Esta é a função dos salões, feiras, festivais e bienais: dessacralizar o livro. Somente popularizando este produto ornado de mitologia é que a população vai ler mais. Mas este não é o centro da questão, ainda. O que deve ser dito, de uma vez por todas, é que o principal objetivo dos eventos literários não é o aumento dos índices da leitura no Brasil. E Suzana tem toda razão em seu texto. Isso é tarefa da educação formal. Um dos países que detém os mais altos índices de leitura no mundo é a França. E lá o livro é tratado como tal: um negócio. E dos mais rentáveis da economia. No Salão do Livro de Paris, assim com o de outros países, o que vale é o bom funcionamento do motor: o autor está ali para o livro ser vendido. Por que no Brasil existe tanto pudor em assumir isso? Por que tanta firula e discussões inócuas? O escritor quer, claro, ser reconhecido. Mas o reconhecimento se dá de uma só forma: em vendas. Ou existe escritor que vendeu 10 exemplares e é um sucesso?
No Brasil, há um moto-contínuo terrível, decorrente do mito que demoniza quem vende muito. Paulo Coelho é o ícone deste ritual estúpido. Antes, porém, Tom Jobim já preconizava isso em frases célebres sobre a fama. Os índices de leitura na França são altíssimos porque não se discute isso. Livro é para ser vendido e lido, de preferência. Mas antes de ser lido, vendido. E basta. Vejam a reação divertida do Milton Hatoum, ao ser eleito a estrela do Salão do Livro: “Não quero vender muito, porque se eu for chamado de best-seller, no Brasil, fica ruim…” A participação dos autores brasileiros no Salão foi sensacional. A despeito da forma como os escritores foram tratados pela organização, com honorários vergonhosos, os debates foram ótimos. Mas vejam: dê-se o devido crédito às editoras francesas, às entidades do livro e à Academia, que compuseram uma excelente programação paralela, entupindo a agenda dos autores de atividades. Uma palavra a mais: Luiz Ruffato foi a grande estrela do Salão. E isso ninguém disse. E ele não foi convidado pela organização brasileira e sim pelas suas editoras naquele país. Desde o discurso em Frankfurt, o mineiro Ruffato segue carreira solo, e brilhante, pelo mundo.

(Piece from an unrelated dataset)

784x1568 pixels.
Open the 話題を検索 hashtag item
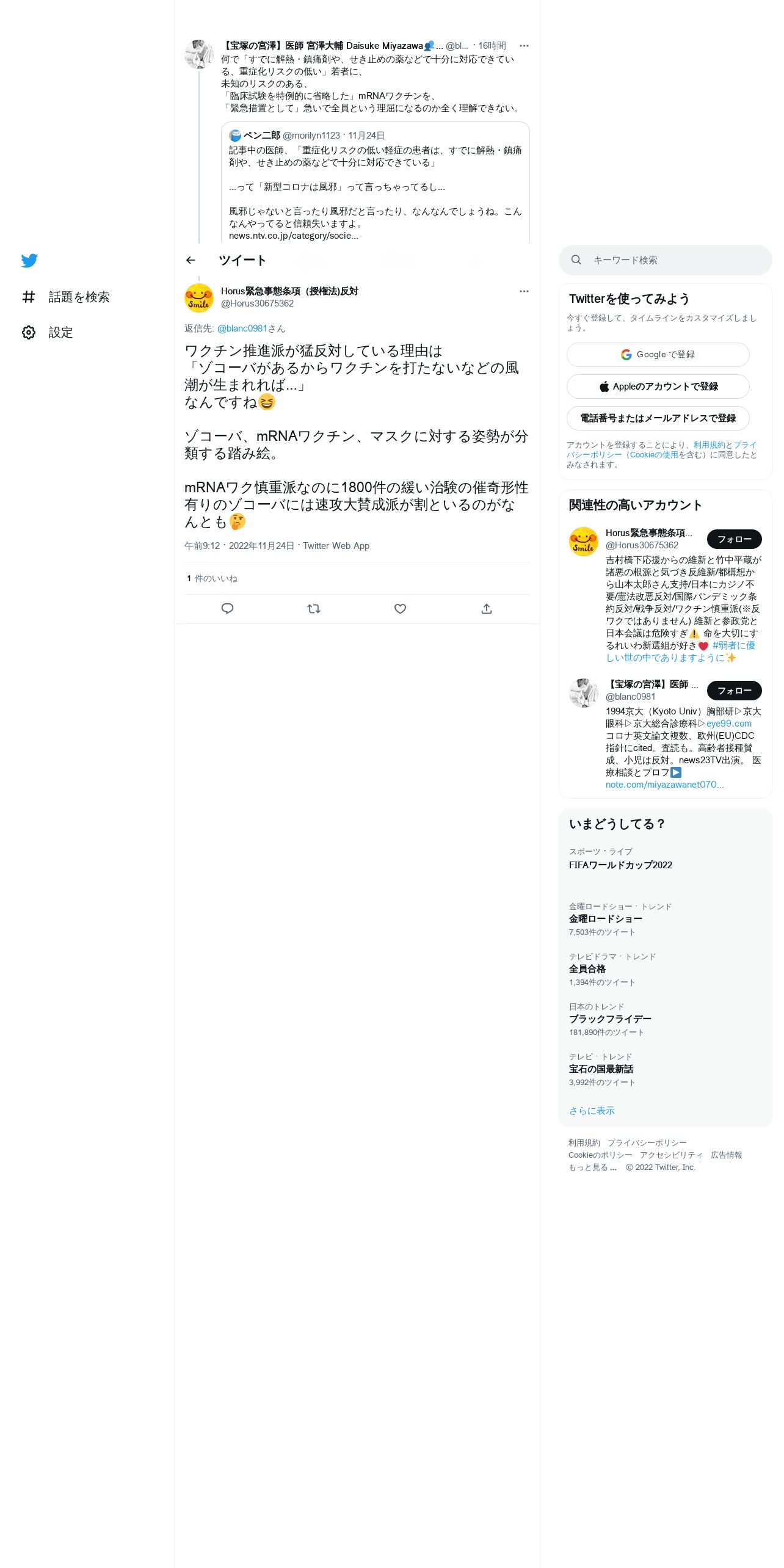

A eterna e complexa discussão do preço do livro, por exemplo, encontrou um oásis no Fliaraxá. Um acordo entre a rede Leitura e os organizadores colocou um contraponto nesta questão. A mais recente edição vendeu 40 mil livros em 4 dias. Como? A livraria colocou mais de 15 mil livros para vender com preços entre R$ 1 e R$ 10. Tornou-se, assim, o coração do Festival. De crianças a operários, ninguém saiu dali sem um livro debaixo do braço.

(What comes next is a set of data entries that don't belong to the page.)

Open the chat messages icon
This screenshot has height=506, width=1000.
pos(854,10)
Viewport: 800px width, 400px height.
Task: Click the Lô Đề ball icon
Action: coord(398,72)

De resto, é importante dizer também que hoje vivemos o momento do autor. Não vale mais o livro, como objeto. Antigamente, o escritor passava anos escrevendo um livro e, por ele, era celebrado, e convidado. E vinha, cheio de graça, desfrutar de seu esforço solitário e criativo, metamorfoseado em páginas de um livro. Hoje, não. Hoje é o tempo do autor, da sua fala, da sua presença. O livro é sua extensão, seu… produto (palavra áspera, para os puritanos).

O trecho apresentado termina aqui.